Keytruda Qlex retains the same solid tumor indications as the initial infusion-based Keytruda. With a staggering $8 billion in sales during the second quarter, Keytruda has become a cornerstone of Merck’s financial stability, contributing to more than half of the company’s overall revenue. However, with patent protection for the infused version set to expire in 2028, the new subcutaneous formulation is poised to strengthen Merck’s market position.
The convenience of Keytruda Qlex is one of its most significant advantages, allowing patients to receive the treatment via injection in roughly one minute every three weeks, or two minutes for every six-week regimen. In contrast, the traditional infusion requires more than half an hour. “Just that time component and being able to give that back is really valuable for patients,” said Marjorie Green, Merck’s head of oncology global clinical development.
This subcutaneous option not only alleviates the treatment burden on patients but also eases the demands on healthcare providers, thanks to its shorter preparation and administration times. The effectiveness of Keytruda Qlex was demonstrated in the MK-3475A-D77 study, which revealed that it offers similar pharmacokinetic properties to the intravenous version, with no notable differences in efficacy outcomes such as tumor response rates or overall survival among patients with metastatic non-small cell lung cancer (NSCLC).
While the recent trial focused on NSCLC, the FDA’s approval encompasses existing solid tumor indications for Keytruda. Merck is also conducting a pivotal study aimed at extending approval to blood cancer indications, targeting previously treated Hodgkin lymphoma and primary mediastinal large B cell lymphoma.
In the coming years, Merck anticipates transitioning 30% to 40% of its Keytruda usage to the subcutaneous formulation, particularly in settings where Keytruda is administered alone or alongside oral medications. The drug has increasingly been used in the treatment of various early-stage cancers, given as monotherapy following surgical tumor removal. Green highlighted the potential for Keytruda Qlex to be adopted in certain metastatic cancer scenarios, especially where chemotherapy infusions are limited to short durations.
Merck plans to incorporate the subcutaneous version into new clinical trials, including a combination with its oral KRAS inhibitor, MK-1084, in first-line NSCLC. Before Keytruda Qlex, Merck’s competitors had already rolled out subcutaneous versions of their own immunotherapies, such as Roche’s Tecentriq and Bristol Myers Squibb’s Opdivo.

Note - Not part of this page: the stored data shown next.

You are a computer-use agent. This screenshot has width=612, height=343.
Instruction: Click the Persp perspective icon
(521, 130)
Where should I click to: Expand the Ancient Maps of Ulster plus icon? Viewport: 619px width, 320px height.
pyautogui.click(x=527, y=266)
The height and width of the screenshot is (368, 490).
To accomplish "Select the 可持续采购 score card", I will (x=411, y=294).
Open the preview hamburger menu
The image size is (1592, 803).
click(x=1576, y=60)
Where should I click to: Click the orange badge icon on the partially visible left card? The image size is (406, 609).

From a competitive standpoint, Green expressed confidence that Keytruda Qlex can uphold the success of its predecessor, maintaining efficacy while offering the shortest administration time in the market. Merck is preparing to launch Keytruda Qlex, even as it navigates ongoing patent litigation with Halozyme Therapeutics concerning the human hyaluronidase protein essential for its subcutaneous delivery. This product uses Alteogen’s berahyaluronidase alfa, which Halozyme alleges infringes on its portfolio of modified hyaluronidase patents.

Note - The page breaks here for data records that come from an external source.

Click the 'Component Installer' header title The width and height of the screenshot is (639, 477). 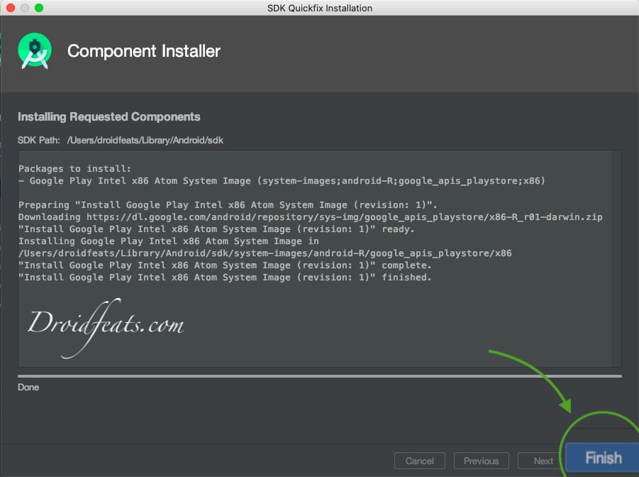pyautogui.click(x=145, y=50)
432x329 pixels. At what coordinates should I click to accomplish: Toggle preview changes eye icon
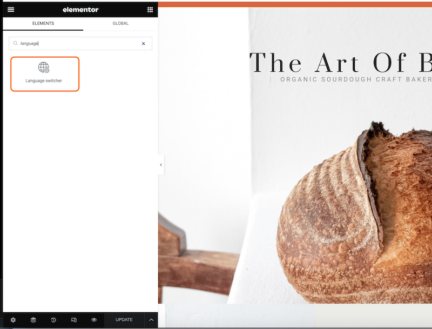94,320
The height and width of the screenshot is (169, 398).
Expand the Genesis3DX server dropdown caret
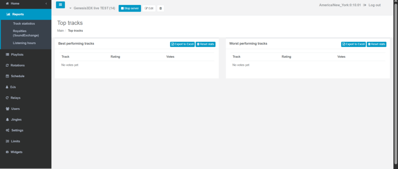[70, 8]
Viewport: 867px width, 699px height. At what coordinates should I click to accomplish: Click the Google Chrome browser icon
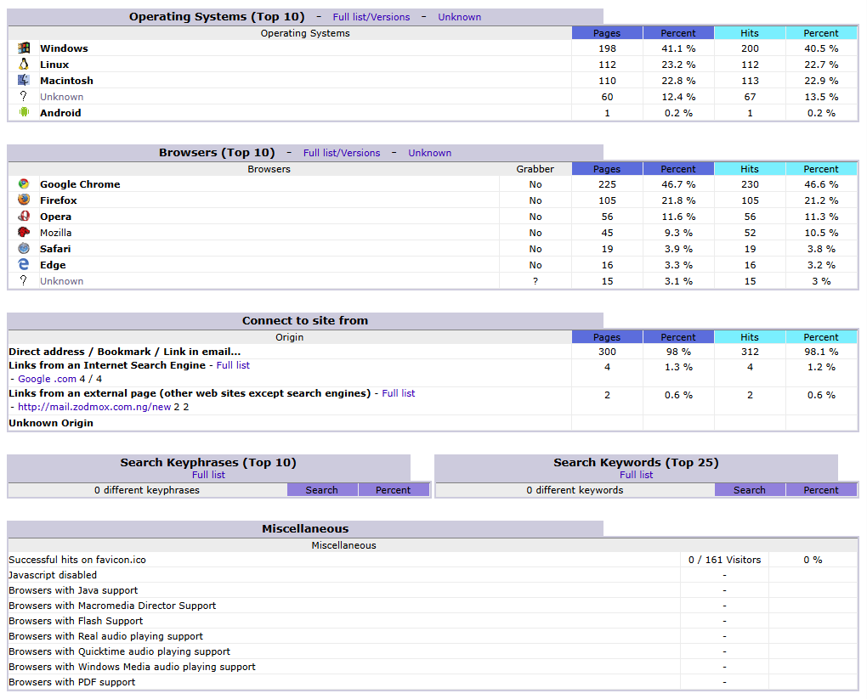[24, 184]
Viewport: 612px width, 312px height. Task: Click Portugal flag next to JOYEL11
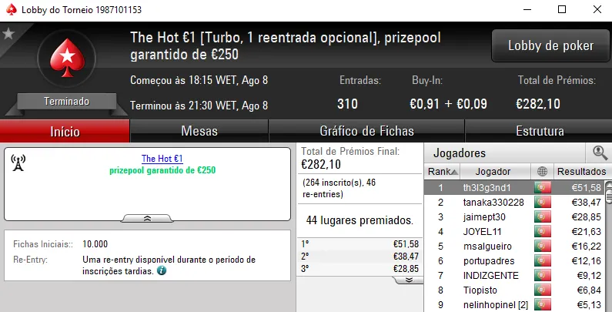pyautogui.click(x=543, y=231)
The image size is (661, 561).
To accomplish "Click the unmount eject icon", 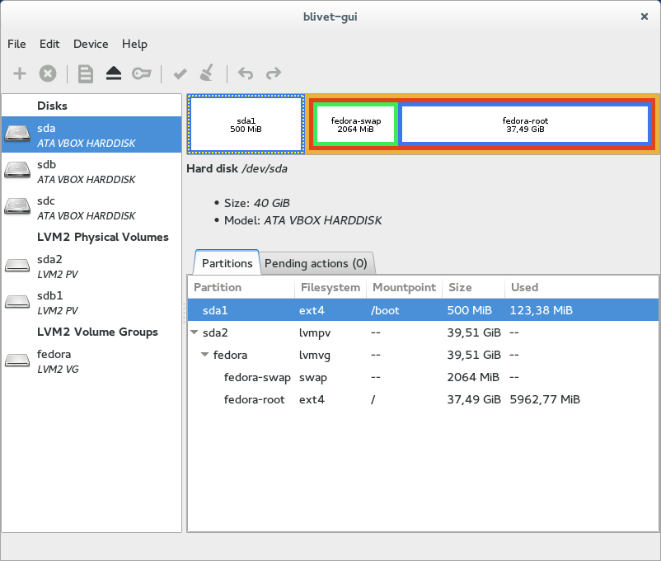I will 113,73.
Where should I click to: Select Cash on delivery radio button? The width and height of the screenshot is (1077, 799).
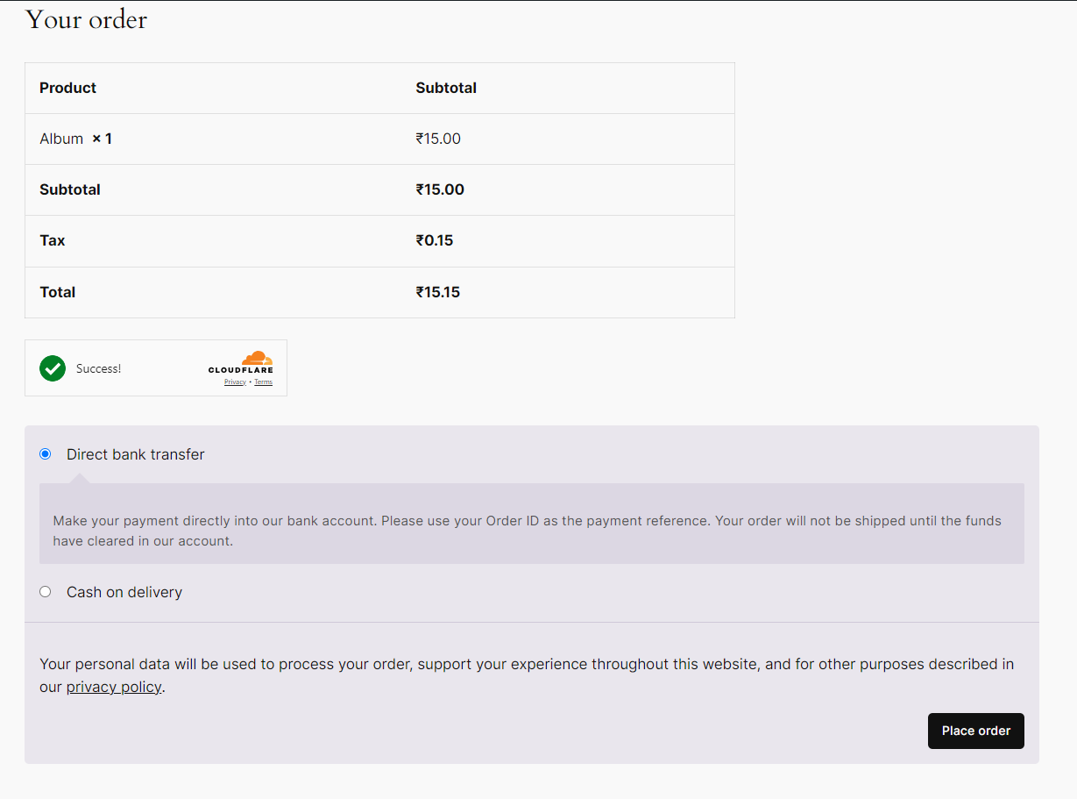pyautogui.click(x=46, y=592)
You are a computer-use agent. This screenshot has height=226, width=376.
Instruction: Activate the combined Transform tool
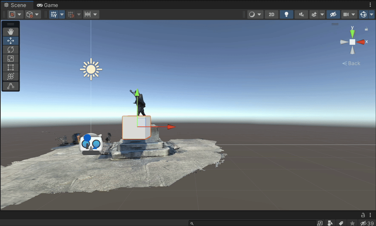[10, 76]
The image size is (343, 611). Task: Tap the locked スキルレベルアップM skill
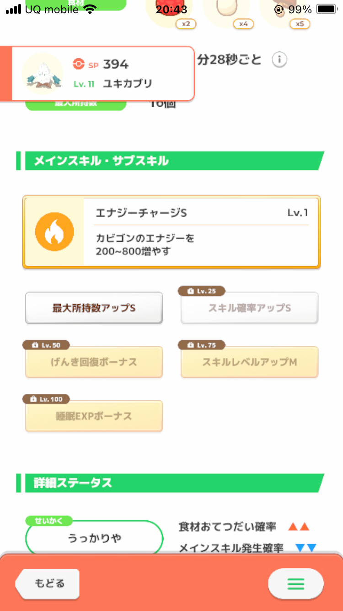(249, 362)
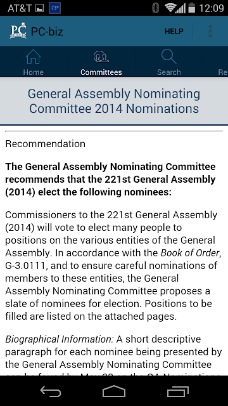The height and width of the screenshot is (406, 228).
Task: Tap the Home house icon
Action: [34, 56]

As Merck braces for key challenges, including the potentially impactful patent expiration of Keytruda and the underwhelming performance of its HPV vaccine, Gardasil, the company has initiated a cost-cutting plan aimed at saving $3 billion annually by 2027. This strategy includes a workforce reduction of approximately 6,000 jobs, representing 8% of Merck’s global staff, as it seeks to navigate the evolving landscape of the pharmaceutical industry.